## Material to process:
##########
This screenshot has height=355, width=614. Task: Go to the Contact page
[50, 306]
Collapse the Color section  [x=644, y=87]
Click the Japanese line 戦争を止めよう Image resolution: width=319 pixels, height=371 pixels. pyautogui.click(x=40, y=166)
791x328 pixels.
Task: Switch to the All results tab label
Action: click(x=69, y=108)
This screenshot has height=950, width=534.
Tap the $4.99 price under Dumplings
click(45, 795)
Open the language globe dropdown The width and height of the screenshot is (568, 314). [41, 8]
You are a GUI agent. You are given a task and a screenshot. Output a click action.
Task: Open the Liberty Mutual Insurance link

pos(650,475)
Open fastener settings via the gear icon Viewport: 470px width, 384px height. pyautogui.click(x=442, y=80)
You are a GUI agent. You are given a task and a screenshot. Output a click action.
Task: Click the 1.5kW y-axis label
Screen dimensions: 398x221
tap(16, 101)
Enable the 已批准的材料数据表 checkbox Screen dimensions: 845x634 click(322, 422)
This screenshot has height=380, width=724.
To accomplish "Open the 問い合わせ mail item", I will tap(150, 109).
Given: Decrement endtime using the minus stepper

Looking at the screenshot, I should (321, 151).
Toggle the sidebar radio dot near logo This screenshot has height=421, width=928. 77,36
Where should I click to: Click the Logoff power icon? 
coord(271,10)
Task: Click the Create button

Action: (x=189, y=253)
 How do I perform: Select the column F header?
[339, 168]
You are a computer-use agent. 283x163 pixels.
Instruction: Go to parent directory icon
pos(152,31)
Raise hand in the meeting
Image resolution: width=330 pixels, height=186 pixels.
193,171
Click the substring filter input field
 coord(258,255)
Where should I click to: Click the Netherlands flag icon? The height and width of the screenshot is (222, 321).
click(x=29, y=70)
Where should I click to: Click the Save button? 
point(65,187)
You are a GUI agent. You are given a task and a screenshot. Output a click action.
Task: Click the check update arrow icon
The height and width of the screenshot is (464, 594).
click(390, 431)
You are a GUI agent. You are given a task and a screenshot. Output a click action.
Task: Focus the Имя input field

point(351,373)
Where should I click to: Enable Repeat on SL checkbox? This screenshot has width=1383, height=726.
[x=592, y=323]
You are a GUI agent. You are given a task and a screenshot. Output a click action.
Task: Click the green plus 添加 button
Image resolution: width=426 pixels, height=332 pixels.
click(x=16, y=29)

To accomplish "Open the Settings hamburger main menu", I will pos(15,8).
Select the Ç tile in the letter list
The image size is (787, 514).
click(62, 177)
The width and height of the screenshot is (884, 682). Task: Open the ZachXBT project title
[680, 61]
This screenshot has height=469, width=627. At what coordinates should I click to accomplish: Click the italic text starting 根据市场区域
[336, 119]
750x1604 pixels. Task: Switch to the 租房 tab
##########
## Exercise description:
Repeat every line of the material exactly as given.

## Task response:
This screenshot has height=355, width=614. Task: Go to the Contact page
[50, 306]
Collapse the Color section  [x=644, y=87]
Click the Japanese line 戦争を止めよう Image resolution: width=319 pixels, height=371 pixels. pyautogui.click(x=40, y=166)
791x328 pixels.
Task: Switch to the All results tab label
Action: click(x=69, y=108)
This screenshot has height=950, width=534.
Tap the $4.99 price under Dumplings
click(45, 795)
Open the language globe dropdown The width and height of the screenshot is (568, 314). [41, 8]
You are a GUI agent. You are given a task and a screenshot. Output a click action.
Task: Open the Liberty Mutual Insurance link

pos(650,475)
Open fastener settings via the gear icon Viewport: 470px width, 384px height. pyautogui.click(x=442, y=80)
You are a GUI agent. You are given a task and a screenshot. Output a click action.
Task: Click the 1.5kW y-axis label
Screen dimensions: 398x221
tap(16, 101)
Enable the 已批准的材料数据表 checkbox Screen dimensions: 845x634 click(322, 422)
This screenshot has height=380, width=724.
To accomplish "Open the 問い合わせ mail item", I will tap(150, 109).
Given: Decrement endtime using the minus stepper

Looking at the screenshot, I should (321, 151).
Toggle the sidebar radio dot near logo This screenshot has height=421, width=928. 77,36
Where should I click to: Click the Logoff power icon? 
coord(271,10)
Task: Click the Create button

Action: (x=189, y=253)
 How do I perform: Select the column F header?
[339, 168]
You are a computer-use agent. 283x163 pixels.
Instruction: Go to parent directory icon
pos(152,31)
Raise hand in the meeting
Image resolution: width=330 pixels, height=186 pixels.
193,171
Click the substring filter input field
 coord(258,255)
Where should I click to: Click the Netherlands flag icon? The height and width of the screenshot is (222, 321).
click(x=29, y=70)
Where should I click to: Click the Save button? 
point(65,187)
You are a GUI agent. You are given a task and a screenshot. Output a click action.
Task: Click the check update arrow icon
The height and width of the screenshot is (464, 594).
click(390, 431)
You are a GUI agent. You are given a task and a screenshot. Output a click action.
Task: Focus the Имя input field

point(351,373)
Where should I click to: Enable Repeat on SL checkbox? This screenshot has width=1383, height=726.
[x=592, y=323]
You are a GUI agent. You are given a task and a screenshot. Output a click action.
Task: Click the green plus 添加 button
Image resolution: width=426 pixels, height=332 pixels.
click(x=16, y=29)

To accomplish "Open the Settings hamburger main menu", I will pos(15,8).
Select the Ç tile in the letter list
The image size is (787, 514).
click(62, 177)
The width and height of the screenshot is (884, 682). Task: Open the ZachXBT project title
[680, 61]
This screenshot has height=469, width=627. At what coordinates should I click to accomplish: Click the italic text starting 根据市场区域
[336, 119]
750x1604 pixels. Task: Switch to the 租房 tab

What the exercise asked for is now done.